_Your instructions_
Word for word, please copy the line containing "CDMX (103, 2526)" and all lines after it in the entries below, and only those, leaving every picture out.

##### Extracted data #####

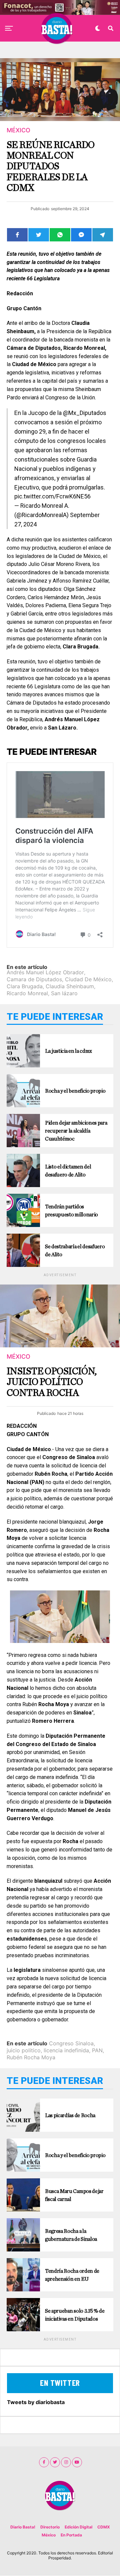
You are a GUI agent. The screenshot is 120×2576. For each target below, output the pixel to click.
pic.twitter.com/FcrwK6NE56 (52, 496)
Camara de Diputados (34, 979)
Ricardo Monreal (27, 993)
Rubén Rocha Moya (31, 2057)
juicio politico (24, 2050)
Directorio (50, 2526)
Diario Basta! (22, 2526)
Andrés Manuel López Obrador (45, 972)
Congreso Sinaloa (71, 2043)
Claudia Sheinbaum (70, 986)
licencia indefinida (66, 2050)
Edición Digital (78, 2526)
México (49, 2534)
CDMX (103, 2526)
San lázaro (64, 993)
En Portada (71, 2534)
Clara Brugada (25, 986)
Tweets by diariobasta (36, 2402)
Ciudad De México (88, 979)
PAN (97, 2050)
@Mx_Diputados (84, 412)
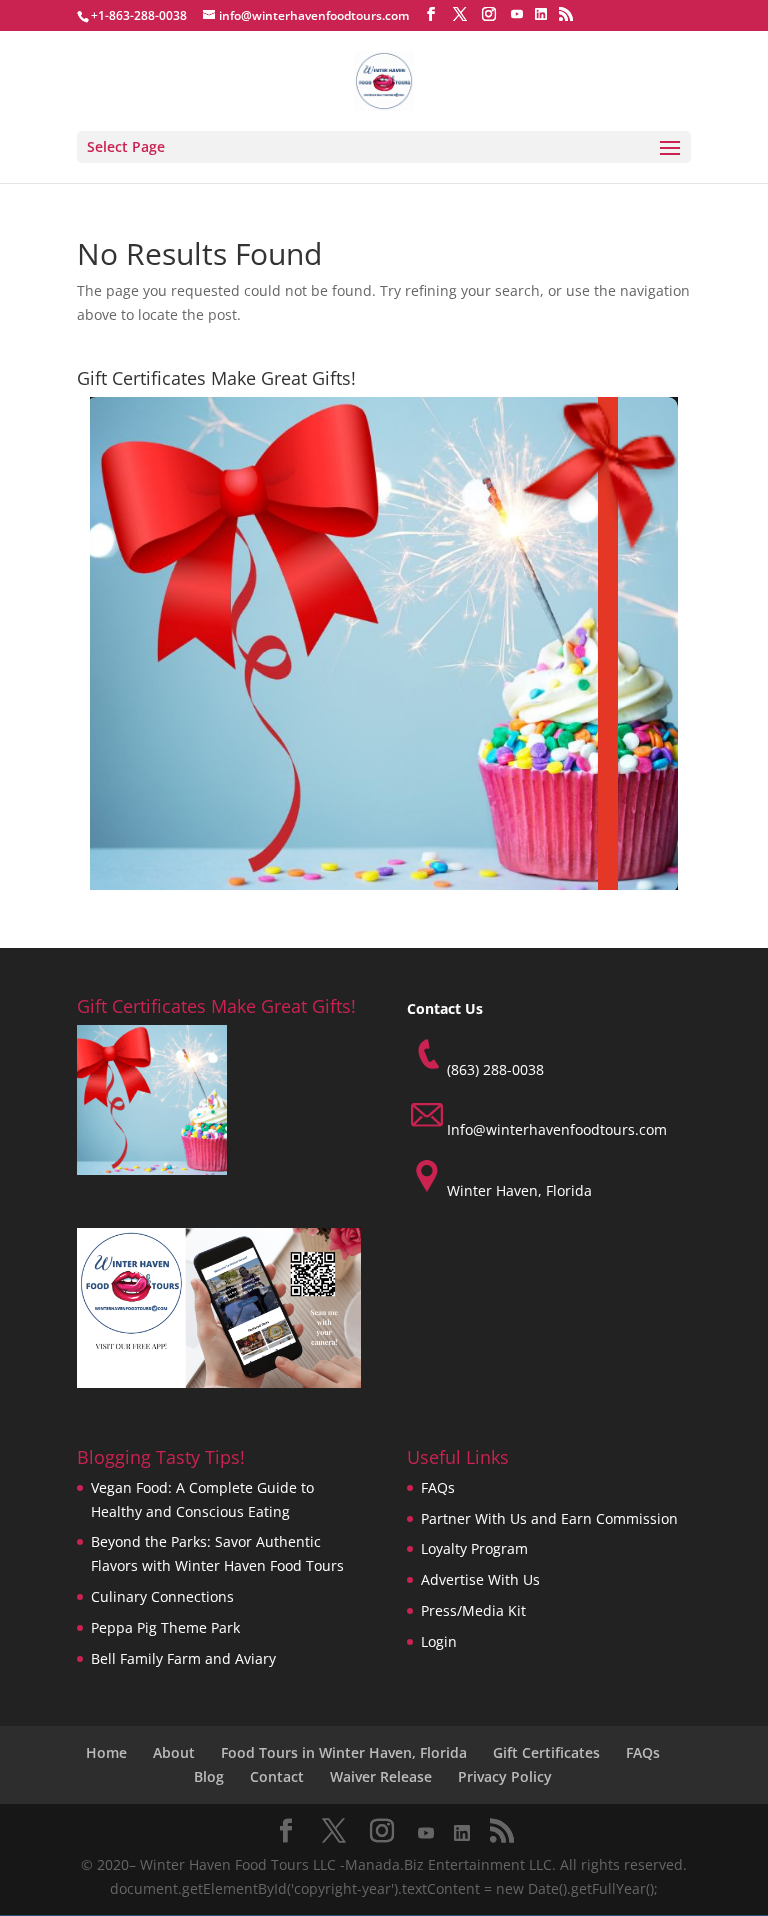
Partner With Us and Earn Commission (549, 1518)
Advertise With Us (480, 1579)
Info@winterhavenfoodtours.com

#####

_Answer area_
CDMX (103, 2526)
San lázaro (64, 993)
En Portada (71, 2534)
Clara Brugada (25, 986)
Tweets by diariobasta (36, 2402)
Ciudad De México (88, 979)
PAN (97, 2050)
@Mx_Diputados (84, 412)
Partner With Us and Earn Commission (549, 1518)
Advertise With Us (480, 1579)
Info@winterhavenfoodtours.com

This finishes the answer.